WORK TASK:
Your answer must be the records, copied with no change.

Start of Block

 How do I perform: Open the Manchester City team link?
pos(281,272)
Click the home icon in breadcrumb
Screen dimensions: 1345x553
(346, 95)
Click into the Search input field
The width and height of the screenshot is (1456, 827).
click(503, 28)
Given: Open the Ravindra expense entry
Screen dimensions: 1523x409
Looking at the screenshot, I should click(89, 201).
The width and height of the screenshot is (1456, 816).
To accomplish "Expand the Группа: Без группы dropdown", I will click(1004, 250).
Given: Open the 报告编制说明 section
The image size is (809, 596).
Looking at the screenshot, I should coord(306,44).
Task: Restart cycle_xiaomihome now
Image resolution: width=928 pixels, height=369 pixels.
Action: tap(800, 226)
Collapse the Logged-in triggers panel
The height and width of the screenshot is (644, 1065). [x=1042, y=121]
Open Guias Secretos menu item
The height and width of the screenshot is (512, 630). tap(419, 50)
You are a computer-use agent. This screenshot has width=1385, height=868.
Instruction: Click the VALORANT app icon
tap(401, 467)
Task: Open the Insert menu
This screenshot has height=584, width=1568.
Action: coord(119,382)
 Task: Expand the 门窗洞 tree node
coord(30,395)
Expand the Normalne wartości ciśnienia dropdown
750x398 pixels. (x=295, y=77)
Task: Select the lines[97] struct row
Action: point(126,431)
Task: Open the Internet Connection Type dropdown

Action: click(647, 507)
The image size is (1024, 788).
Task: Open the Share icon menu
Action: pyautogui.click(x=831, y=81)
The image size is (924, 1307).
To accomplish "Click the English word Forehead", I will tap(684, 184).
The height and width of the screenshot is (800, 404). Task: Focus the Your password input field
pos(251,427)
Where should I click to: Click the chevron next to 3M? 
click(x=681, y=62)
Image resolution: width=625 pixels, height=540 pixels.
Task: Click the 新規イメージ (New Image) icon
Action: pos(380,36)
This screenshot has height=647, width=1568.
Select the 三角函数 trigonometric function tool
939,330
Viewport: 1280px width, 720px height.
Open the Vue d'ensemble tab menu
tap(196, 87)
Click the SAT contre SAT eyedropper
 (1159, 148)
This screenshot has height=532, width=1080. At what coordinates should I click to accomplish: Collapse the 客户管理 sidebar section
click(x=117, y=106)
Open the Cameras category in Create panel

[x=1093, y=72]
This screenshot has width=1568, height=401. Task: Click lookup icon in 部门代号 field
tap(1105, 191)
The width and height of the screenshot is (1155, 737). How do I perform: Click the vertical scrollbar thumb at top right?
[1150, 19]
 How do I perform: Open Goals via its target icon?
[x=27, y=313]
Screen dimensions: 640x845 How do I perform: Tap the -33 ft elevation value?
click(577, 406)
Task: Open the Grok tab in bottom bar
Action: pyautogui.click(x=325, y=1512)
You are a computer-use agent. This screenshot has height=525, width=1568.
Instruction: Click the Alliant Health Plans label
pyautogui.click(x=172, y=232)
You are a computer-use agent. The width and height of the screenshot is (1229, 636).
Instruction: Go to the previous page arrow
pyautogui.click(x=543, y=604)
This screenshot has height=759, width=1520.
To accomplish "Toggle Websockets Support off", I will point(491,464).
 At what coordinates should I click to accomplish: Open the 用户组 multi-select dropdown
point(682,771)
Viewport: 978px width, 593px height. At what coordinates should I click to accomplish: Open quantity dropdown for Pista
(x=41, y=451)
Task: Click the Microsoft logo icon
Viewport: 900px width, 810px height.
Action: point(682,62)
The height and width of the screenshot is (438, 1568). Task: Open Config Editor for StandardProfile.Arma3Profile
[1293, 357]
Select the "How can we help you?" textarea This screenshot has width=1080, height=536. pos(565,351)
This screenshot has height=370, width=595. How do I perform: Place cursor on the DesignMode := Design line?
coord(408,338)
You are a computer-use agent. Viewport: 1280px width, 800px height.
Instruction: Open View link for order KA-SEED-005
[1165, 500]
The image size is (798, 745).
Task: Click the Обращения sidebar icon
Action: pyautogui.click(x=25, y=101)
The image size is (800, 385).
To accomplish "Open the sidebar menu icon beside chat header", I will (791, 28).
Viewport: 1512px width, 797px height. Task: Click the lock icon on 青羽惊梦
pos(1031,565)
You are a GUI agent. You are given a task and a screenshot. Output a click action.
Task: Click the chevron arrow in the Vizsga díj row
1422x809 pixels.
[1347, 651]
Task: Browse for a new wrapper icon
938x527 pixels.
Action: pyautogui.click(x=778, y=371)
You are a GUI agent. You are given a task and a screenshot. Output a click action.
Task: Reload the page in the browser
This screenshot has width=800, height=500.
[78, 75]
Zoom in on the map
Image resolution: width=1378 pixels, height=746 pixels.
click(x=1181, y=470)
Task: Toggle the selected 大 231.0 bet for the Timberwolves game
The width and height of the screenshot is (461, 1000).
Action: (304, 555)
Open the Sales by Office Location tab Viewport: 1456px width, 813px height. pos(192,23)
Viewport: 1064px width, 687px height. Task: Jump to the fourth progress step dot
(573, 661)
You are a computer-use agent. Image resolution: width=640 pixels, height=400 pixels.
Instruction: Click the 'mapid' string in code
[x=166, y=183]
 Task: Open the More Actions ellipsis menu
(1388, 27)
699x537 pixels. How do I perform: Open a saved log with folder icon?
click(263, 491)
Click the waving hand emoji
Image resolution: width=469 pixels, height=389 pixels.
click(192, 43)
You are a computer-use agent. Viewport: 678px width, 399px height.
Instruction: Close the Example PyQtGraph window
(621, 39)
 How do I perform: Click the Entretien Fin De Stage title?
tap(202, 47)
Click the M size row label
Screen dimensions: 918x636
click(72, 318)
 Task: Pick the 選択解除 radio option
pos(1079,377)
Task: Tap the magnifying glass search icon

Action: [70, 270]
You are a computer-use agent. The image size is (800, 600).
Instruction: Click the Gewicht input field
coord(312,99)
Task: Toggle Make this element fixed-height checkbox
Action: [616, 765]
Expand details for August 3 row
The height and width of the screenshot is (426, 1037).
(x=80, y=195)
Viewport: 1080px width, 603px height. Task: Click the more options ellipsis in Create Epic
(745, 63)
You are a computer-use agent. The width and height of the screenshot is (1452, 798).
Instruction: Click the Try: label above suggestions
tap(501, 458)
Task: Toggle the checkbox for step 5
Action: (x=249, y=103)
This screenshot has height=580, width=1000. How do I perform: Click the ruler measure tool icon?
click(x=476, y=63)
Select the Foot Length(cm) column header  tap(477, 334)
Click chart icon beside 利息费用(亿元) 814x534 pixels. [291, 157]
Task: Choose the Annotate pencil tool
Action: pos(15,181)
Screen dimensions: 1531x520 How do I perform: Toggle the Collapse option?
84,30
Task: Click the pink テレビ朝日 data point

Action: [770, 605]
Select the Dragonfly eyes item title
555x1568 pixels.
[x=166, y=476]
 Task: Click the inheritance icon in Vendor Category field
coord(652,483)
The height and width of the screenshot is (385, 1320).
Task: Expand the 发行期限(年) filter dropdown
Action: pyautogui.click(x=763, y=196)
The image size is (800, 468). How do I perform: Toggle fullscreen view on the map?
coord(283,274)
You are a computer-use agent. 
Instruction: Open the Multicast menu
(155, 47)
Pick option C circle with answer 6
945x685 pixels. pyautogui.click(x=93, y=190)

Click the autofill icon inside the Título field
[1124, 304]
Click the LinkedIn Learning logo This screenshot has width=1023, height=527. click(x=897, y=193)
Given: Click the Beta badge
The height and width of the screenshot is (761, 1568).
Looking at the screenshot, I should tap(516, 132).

End of Block

EXERCISE RESPONSE:
 How do I perform: Open the Manchester City team link?
pos(281,272)
Click the home icon in breadcrumb
Screen dimensions: 1345x553
(346, 95)
Click into the Search input field
The width and height of the screenshot is (1456, 827).
click(503, 28)
Given: Open the Ravindra expense entry
Screen dimensions: 1523x409
Looking at the screenshot, I should click(89, 201).
The width and height of the screenshot is (1456, 816).
To accomplish "Expand the Группа: Без группы dropdown", I will click(1004, 250).
Given: Open the 报告编制说明 section
The image size is (809, 596).
Looking at the screenshot, I should coord(306,44).
Task: Restart cycle_xiaomihome now
Image resolution: width=928 pixels, height=369 pixels.
Action: tap(800, 226)
Collapse the Logged-in triggers panel
The height and width of the screenshot is (644, 1065). [x=1042, y=121]
Open Guias Secretos menu item
The height and width of the screenshot is (512, 630). tap(419, 50)
You are a computer-use agent. This screenshot has width=1385, height=868.
Instruction: Click the VALORANT app icon
tap(401, 467)
Task: Open the Insert menu
This screenshot has height=584, width=1568.
Action: coord(119,382)
 Task: Expand the 门窗洞 tree node
coord(30,395)
Expand the Normalne wartości ciśnienia dropdown
750x398 pixels. (x=295, y=77)
Task: Select the lines[97] struct row
Action: point(126,431)
Task: Open the Internet Connection Type dropdown

Action: click(647, 507)
The image size is (1024, 788).
Task: Open the Share icon menu
Action: pyautogui.click(x=831, y=81)
The image size is (924, 1307).
To accomplish "Click the English word Forehead", I will tap(684, 184).
The height and width of the screenshot is (800, 404). Task: Focus the Your password input field
pos(251,427)
Where should I click to: Click the chevron next to 3M? 
click(x=681, y=62)
Image resolution: width=625 pixels, height=540 pixels.
Task: Click the 新規イメージ (New Image) icon
Action: pos(380,36)
This screenshot has height=647, width=1568.
Select the 三角函数 trigonometric function tool
939,330
Viewport: 1280px width, 720px height.
Open the Vue d'ensemble tab menu
tap(196, 87)
Click the SAT contre SAT eyedropper
 (1159, 148)
This screenshot has height=532, width=1080. At what coordinates should I click to accomplish: Collapse the 客户管理 sidebar section
click(x=117, y=106)
Open the Cameras category in Create panel

[x=1093, y=72]
This screenshot has width=1568, height=401. Task: Click lookup icon in 部门代号 field
tap(1105, 191)
The width and height of the screenshot is (1155, 737). How do I perform: Click the vertical scrollbar thumb at top right?
[1150, 19]
 How do I perform: Open Goals via its target icon?
[x=27, y=313]
Screen dimensions: 640x845 How do I perform: Tap the -33 ft elevation value?
click(577, 406)
Task: Open the Grok tab in bottom bar
Action: pyautogui.click(x=325, y=1512)
You are a computer-use agent. This screenshot has height=525, width=1568.
Instruction: Click the Alliant Health Plans label
pyautogui.click(x=172, y=232)
You are a computer-use agent. The width and height of the screenshot is (1229, 636).
Instruction: Go to the previous page arrow
pyautogui.click(x=543, y=604)
This screenshot has height=759, width=1520.
To accomplish "Toggle Websockets Support off", I will point(491,464).
 At what coordinates should I click to accomplish: Open the 用户组 multi-select dropdown
point(682,771)
Viewport: 978px width, 593px height. At what coordinates should I click to accomplish: Open quantity dropdown for Pista
(x=41, y=451)
Task: Click the Microsoft logo icon
Viewport: 900px width, 810px height.
Action: point(682,62)
The height and width of the screenshot is (438, 1568). Task: Open Config Editor for StandardProfile.Arma3Profile
[1293, 357]
Select the "How can we help you?" textarea This screenshot has width=1080, height=536. pos(565,351)
This screenshot has height=370, width=595. How do I perform: Place cursor on the DesignMode := Design line?
coord(408,338)
You are a computer-use agent. Viewport: 1280px width, 800px height.
Instruction: Open View link for order KA-SEED-005
[1165, 500]
The image size is (798, 745).
Task: Click the Обращения sidebar icon
Action: pyautogui.click(x=25, y=101)
The image size is (800, 385).
To accomplish "Open the sidebar menu icon beside chat header", I will (791, 28).
Viewport: 1512px width, 797px height. Task: Click the lock icon on 青羽惊梦
pos(1031,565)
You are a GUI agent. You are given a task and a screenshot. Output a click action.
Task: Click the chevron arrow in the Vizsga díj row
1422x809 pixels.
[1347, 651]
Task: Browse for a new wrapper icon
938x527 pixels.
Action: pyautogui.click(x=778, y=371)
You are a GUI agent. You are given a task and a screenshot. Output a click action.
Task: Reload the page in the browser
This screenshot has width=800, height=500.
[78, 75]
Zoom in on the map
Image resolution: width=1378 pixels, height=746 pixels.
click(x=1181, y=470)
Task: Toggle the selected 大 231.0 bet for the Timberwolves game
The width and height of the screenshot is (461, 1000).
Action: (304, 555)
Open the Sales by Office Location tab Viewport: 1456px width, 813px height. pos(192,23)
Viewport: 1064px width, 687px height. Task: Jump to the fourth progress step dot
(573, 661)
You are a computer-use agent. Image resolution: width=640 pixels, height=400 pixels.
Instruction: Click the 'mapid' string in code
[x=166, y=183]
 Task: Open the More Actions ellipsis menu
(1388, 27)
699x537 pixels. How do I perform: Open a saved log with folder icon?
click(263, 491)
Click the waving hand emoji
Image resolution: width=469 pixels, height=389 pixels.
click(192, 43)
You are a computer-use agent. Viewport: 678px width, 399px height.
Instruction: Close the Example PyQtGraph window
(621, 39)
 How do I perform: Click the Entretien Fin De Stage title?
tap(202, 47)
Click the M size row label
Screen dimensions: 918x636
click(72, 318)
 Task: Pick the 選択解除 radio option
pos(1079,377)
Task: Tap the magnifying glass search icon

Action: [70, 270]
You are a computer-use agent. The image size is (800, 600).
Instruction: Click the Gewicht input field
coord(312,99)
Task: Toggle Make this element fixed-height checkbox
Action: [616, 765]
Expand details for August 3 row
The height and width of the screenshot is (426, 1037).
(x=80, y=195)
Viewport: 1080px width, 603px height. Task: Click the more options ellipsis in Create Epic
(745, 63)
You are a computer-use agent. The width and height of the screenshot is (1452, 798).
Instruction: Click the Try: label above suggestions
tap(501, 458)
Task: Toggle the checkbox for step 5
Action: (x=249, y=103)
This screenshot has height=580, width=1000. How do I perform: Click the ruler measure tool icon?
click(x=476, y=63)
Select the Foot Length(cm) column header  tap(477, 334)
Click chart icon beside 利息费用(亿元) 814x534 pixels. [291, 157]
Task: Choose the Annotate pencil tool
Action: pos(15,181)
Screen dimensions: 1531x520 How do I perform: Toggle the Collapse option?
84,30
Task: Click the pink テレビ朝日 data point

Action: [770, 605]
Select the Dragonfly eyes item title
555x1568 pixels.
[x=166, y=476]
 Task: Click the inheritance icon in Vendor Category field
coord(652,483)
The height and width of the screenshot is (385, 1320).
Task: Expand the 发行期限(年) filter dropdown
Action: pyautogui.click(x=763, y=196)
The image size is (800, 468). How do I perform: Toggle fullscreen view on the map?
coord(283,274)
You are a computer-use agent. 
Instruction: Open the Multicast menu
(155, 47)
Pick option C circle with answer 6
945x685 pixels. pyautogui.click(x=93, y=190)

Click the autofill icon inside the Título field
[1124, 304]
Click the LinkedIn Learning logo This screenshot has width=1023, height=527. click(x=897, y=193)
Given: Click the Beta badge
The height and width of the screenshot is (761, 1568).
Looking at the screenshot, I should tap(516, 132).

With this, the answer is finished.